=== Things to do ===
- A) In the report on London court claims, what position does Damian Honey hold?
- B) Write out the part of the report on London court claims between "May’s activity was" and "to the pandemic.", inclusive.
- C) Carry the report on London court claims forward from its last sentence.

=== Quoted passage ===
At least 70 new claims were filed with London's commercial and Chancery courts in each of the last three weeks of May, compared to under 30 new claims a week in March — 56% lower than March 2019, Solomonic data show.
May’s activity was higher than the same periods in 2019 and 2018, where average weekly filings were 61 and 63 respectively.
Damian Honey, dispute resolution partner at HFW, said: “Events of severe market shock are always followed by a lull in disputes activity, as businesses are focused on survival—not entering into potentially expensive litigation. We saw that with the global financial crisis in 2008 and we've seen it again with Covid-19.”
Honey said May’s uptick in claims suggests businesses are starting to look ahead more confidently and considering issuing proceedings, particularly in relation to contractual issues that have arisen due to the pandemic.

=== Given information ===

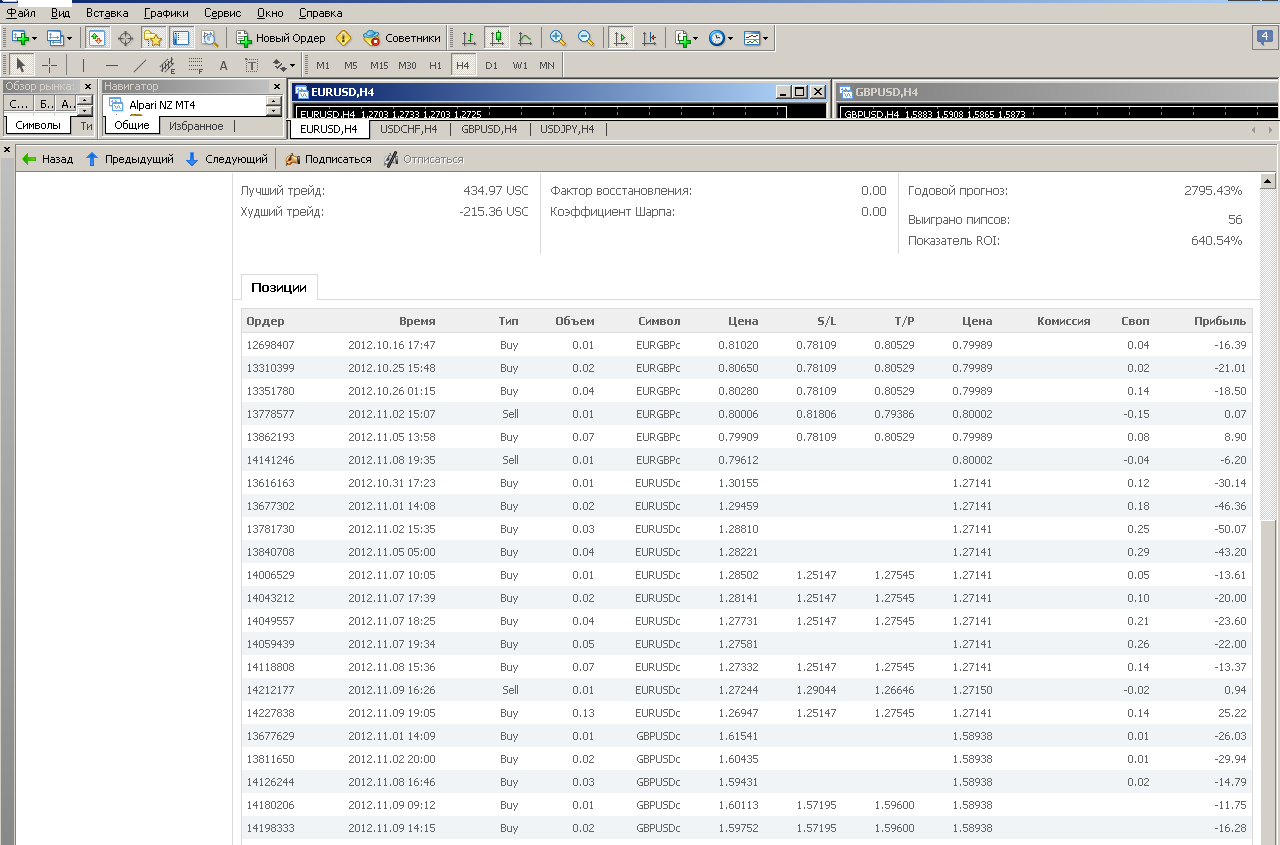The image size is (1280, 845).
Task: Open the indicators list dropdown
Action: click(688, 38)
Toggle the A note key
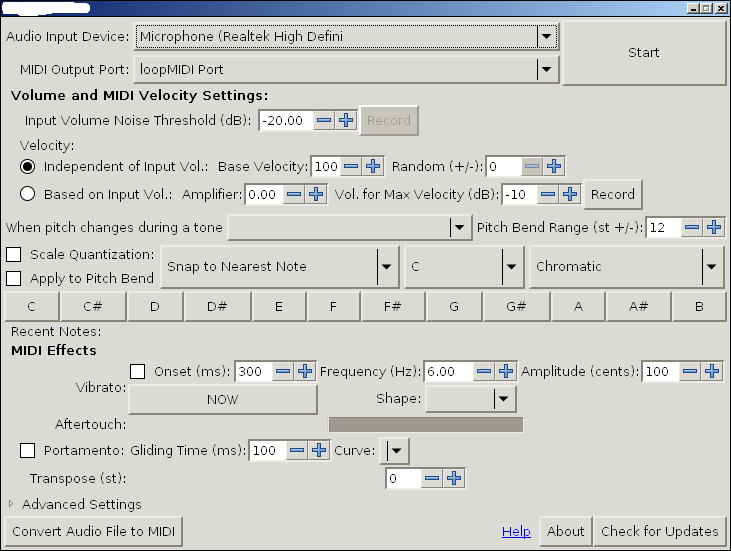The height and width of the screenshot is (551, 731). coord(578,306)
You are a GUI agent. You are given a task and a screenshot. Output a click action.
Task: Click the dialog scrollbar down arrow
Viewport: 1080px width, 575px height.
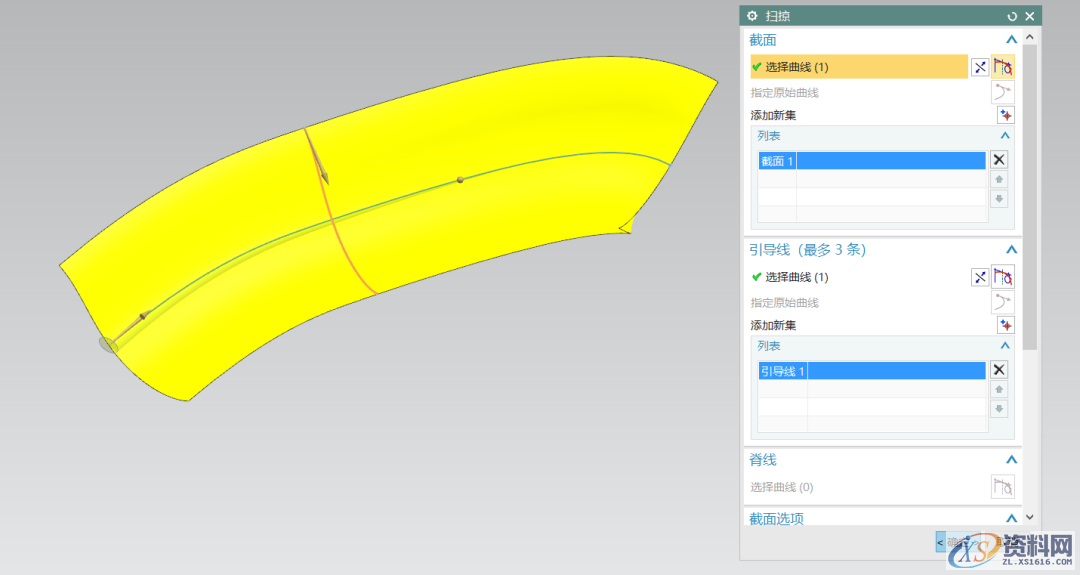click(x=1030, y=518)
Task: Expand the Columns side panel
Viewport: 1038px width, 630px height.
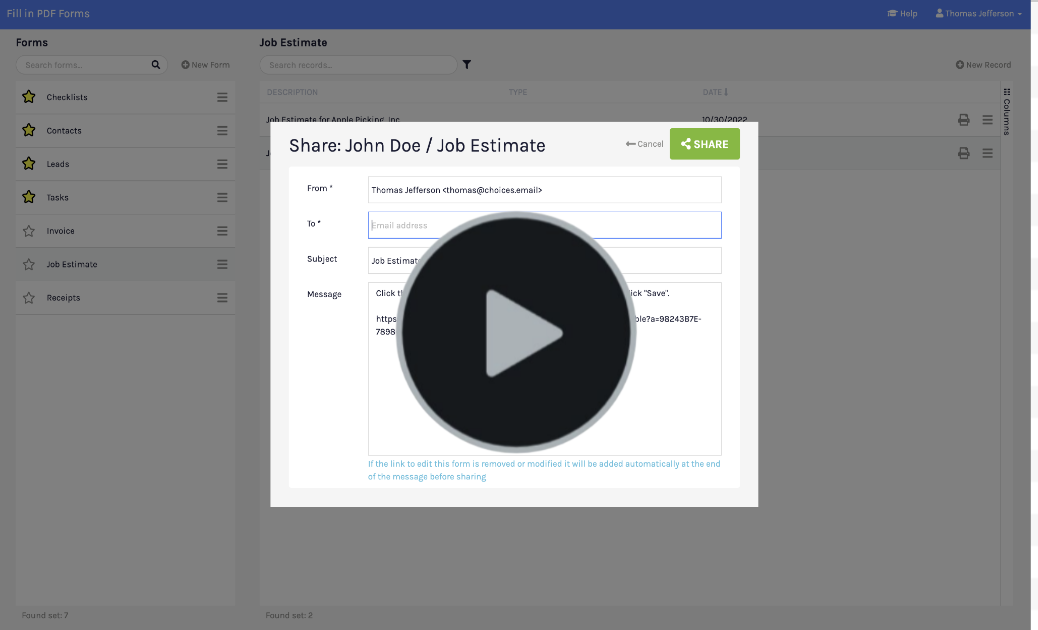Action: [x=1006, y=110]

==

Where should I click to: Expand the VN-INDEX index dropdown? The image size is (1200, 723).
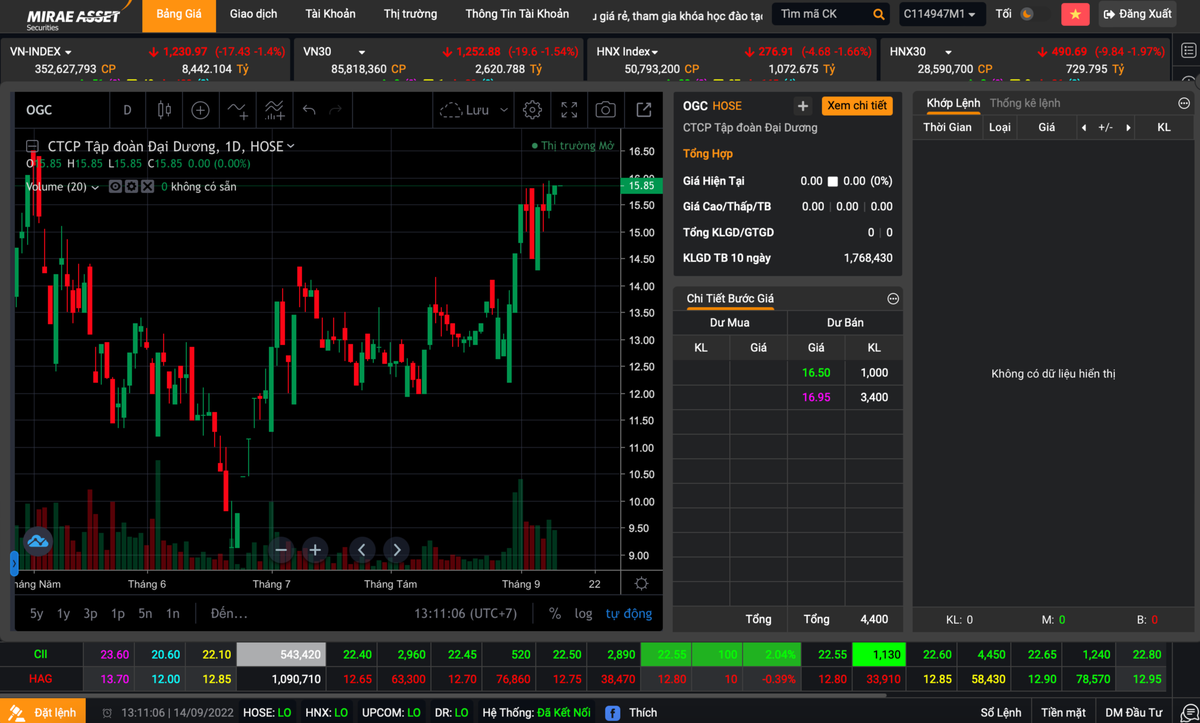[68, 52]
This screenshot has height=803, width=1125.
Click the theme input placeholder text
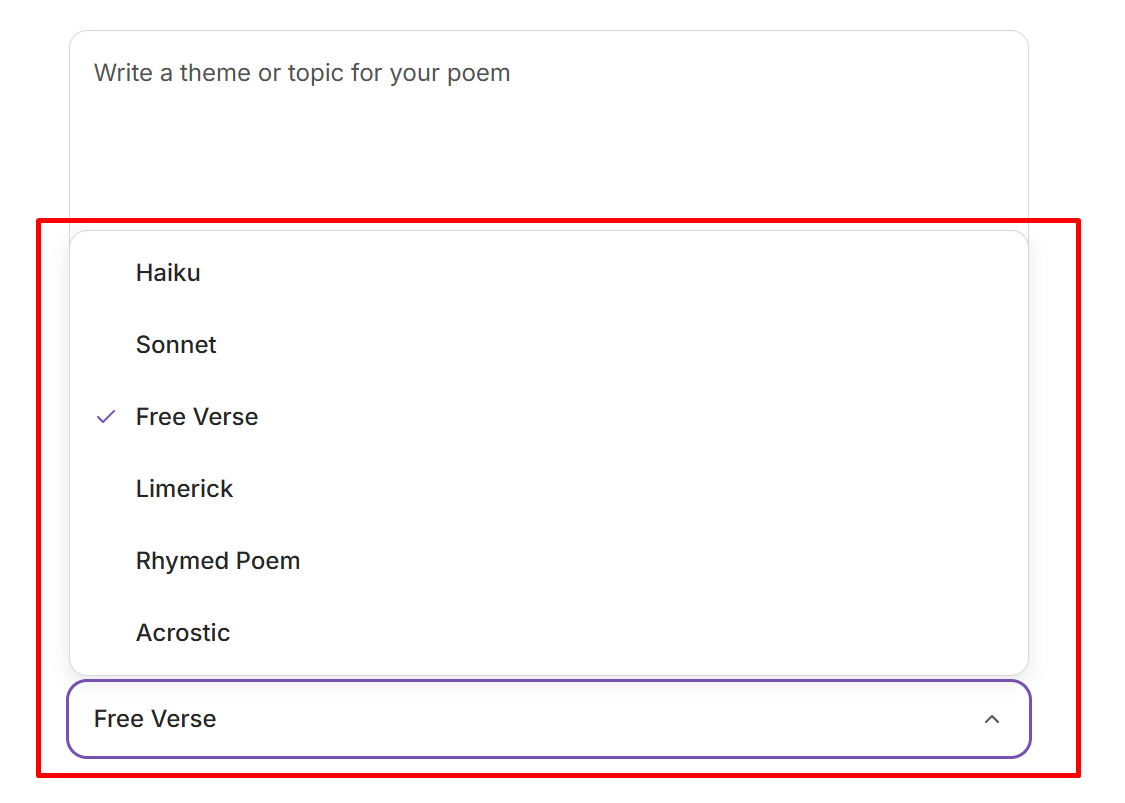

=== List of answers ===
- A) He is a dispute resolution partner at HFW.

- B)
May’s activity was higher than the same periods in 2019 and 2018, where average weekly filings were 61 and 63 respectively.
Damian Honey, dispute resolution partner at HFW, said: “Events of severe market shock are always followed by a lull in disputes activity, as businesses are focused on survival—not entering into potentially expensive litigation. We saw that with the global financial crisis in 2008 and we've seen it again with Covid-19.”
Honey said May’s uptick in claims suggests businesses are starting to look ahead more confidently and considering issuing proceedings, particularly in relation to contractual issues that have arisen due to the pandemic.

- C)
He added: “The high levels of market uncertainty mean that disputes activity could remain patchy over the coming months, but we ultimately expect the market consequences of Covid-19 to result in a surge of litigation and arbitration.”
The firm reckons that surge could also be driven by an increased use of litigation funding.
Adam Strong, chair of HFW’s litigation funding committee, said: “Businesses are understandably very focused on cash flow, costs and risk at the moment, so the ability to use third-party funding to not only de-risk litigation but also to completely remove legal fees from their balance sheets is extremely attractive. We're already seeing a lot of interest from clients in litigation finance and we expect that continue.”
Back in March, litigation funder LCM announced the first close of a $150m disputes finance fund amid growing investor interest in the asset class.
However, last month the Australian government said litigation funders would be subject to stricter new regulatory requirements amid concerns that the industry is growing too fast and leading to poor justice outcomes.
Meanwhile, research by Lex Machina found that case filings with US Federal District Courts, excluding product liability cases, fell 16% during March and the first half of April.